Massachusetts Daily Collegian

A free and responsible press serving the UMass community since 1890

A free and responsible press serving the UMass community since 1890

Massachusetts Daily Collegian

A free and responsible press serving the UMass community since 1890

Massachusetts Daily Collegian

Tim Cassidy near final stretch of play as a UMass Minuteman

(Christina Yacono/ Daily Collegian)
(Christina Yacono/ Daily Collegian)

Massachusetts baseball pitcher Tim Cassidy is entering the second half of his final baseball season – the fifth that he has been on the Minutemen roster.

After his first season, he didn’t know whether he would be able to pitch at an elite level again.

Cassidy tore a labrum in his right hip and needed surgery during winter workouts in preparation for his sophomore season, requiring a medical redshirt and ending any hopes of playing that season. The Swampscott native has now come full circle – pitching effectively in UMass coach Mike Stone’s weekend rotation in his final season on the hill.

**COLLECTED DATA**
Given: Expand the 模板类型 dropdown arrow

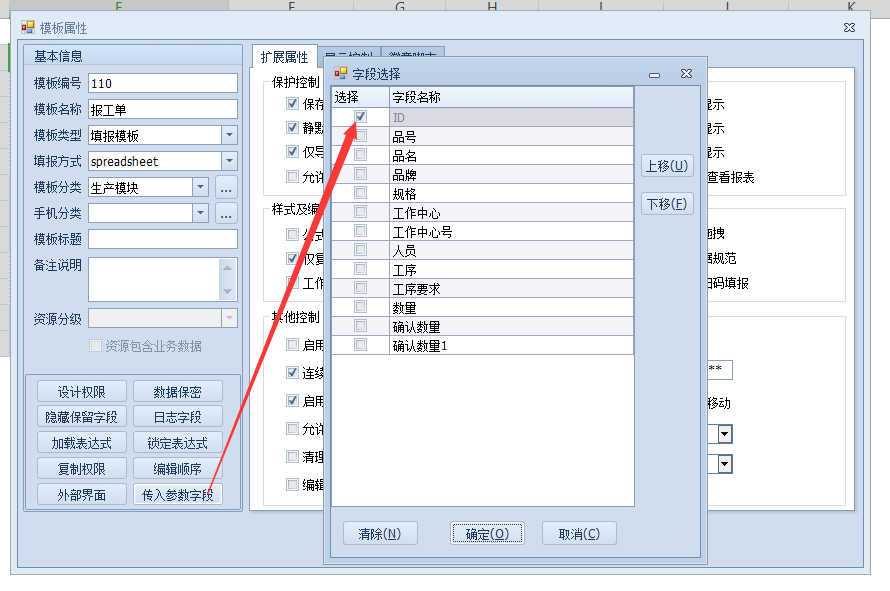Looking at the screenshot, I should 229,135.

**TASK PROMPT**
Reproduce word for word everything in the Tim Cassidy article from "Tim Cassidy near" down to "the Minutemen roster.". Rely on nothing but the article about Tim Cassidy.

**PROBLEM SOLUTION**
Tim Cassidy near final stretch of play as a UMass Minuteman

(Christina Yacono/ Daily Collegian)
(Christina Yacono/ Daily Collegian)

Massachusetts baseball pitcher Tim Cassidy is entering the second half of his final baseball season – the fifth that he has been on the Minutemen roster.